2. Nephi sees all he destruction that precedes the Coming of the Savior to the Nephites. I always wonder if watching something like that would be more like watching a disaster movie, where people just run out of the way and look scared but you don't see any real violence, or more like Peter Jackson's King Kong where you actually witness the individual people suffering? If it's the second I'm glad I didn't have to see that. I think it's an all-around good thing that I'm not a prophet, actually.

3. Next, Nephi sees Christ's ministry among the Nephites, which I'm positive is exactly like it's shown in the movie The Testaments.

Here's an interesting tidbit: Nephi mentions that Christ calls twelve men to be Apostles among his seed in order to judge them in the afterlife, whereas the Jerusalem Twelve (as they shall henceforth be called) will judge the Jews. First question: the Jerusalem Twelve, is that plus or minus Judas? I'm going to assume he won't qualify, so who will they pick to take his place? Matthias, maybe? Joseph Smith? Who knows?

Seriously, the Joseph Smith thing was 100% speculation. Please don't quote me on that.

Second question: so different ethnic groups have different judges? Or is it different time periods? How does this massive organization of post-mortal judging teams work? I'm afraid this is another one of those questions I will most likely not know until I die unless I somehow end up married to the prophet. Possibly not even then. Not that I'm complaining. I recognize that it's not MASSIVELY important.

4. Next, and this must have been hard to watch too, but for different reasons, Nephi watches four generations pass away in righteousness, which must have been heartening. Yet I'm sure Nephi probably figure it out pretty quickly that it wasn't going to last. He sees his descendants gathered against his brothers' descendants in battle, and he basically watches them wipe each other. Even if he only saw the PG version, that must have been painful to watch. The more I think about it, the happier I am that I can't see the future, because you know the future will always contain good things and bad things. I'd rather be surprised by both.

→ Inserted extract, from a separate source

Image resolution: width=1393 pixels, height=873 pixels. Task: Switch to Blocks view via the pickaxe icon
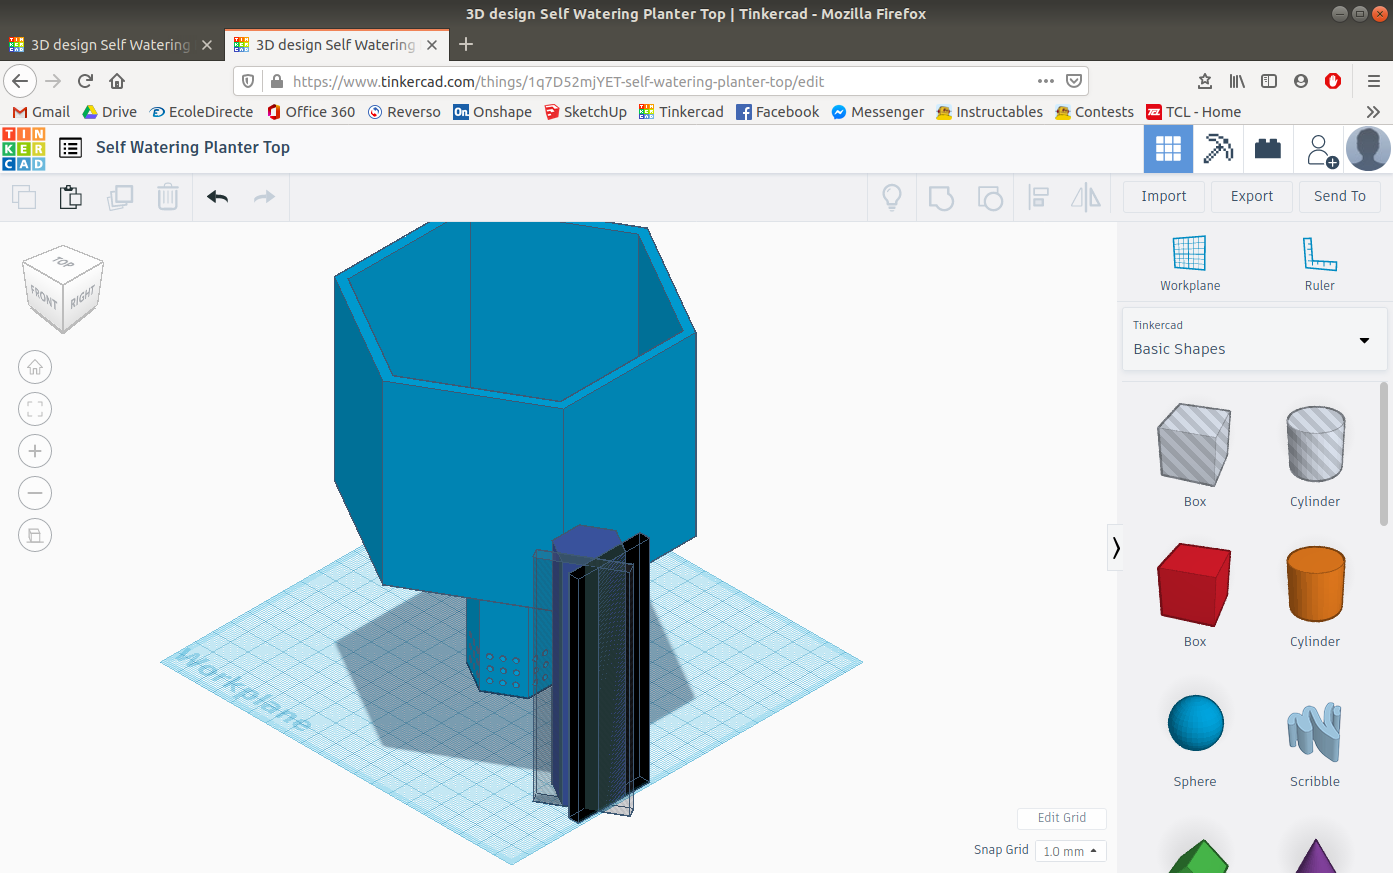[1218, 148]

6. Lastly, we have a quick review of the rest of the symbolism of the vision.

River = Hell
Great and Spacious Building = Pride of Man

7. The angel then reiterates that The Lamanites totally kick the Nephites' trash (as if he needed him to rub it in any more) and that the Lamanites forget all the traditions of their fathers and dabble in all sorts of wickedness. Which seems a pretty harsh dismissal of the Native Americans, but maybe he was only talking about the really bloodthirsty ones.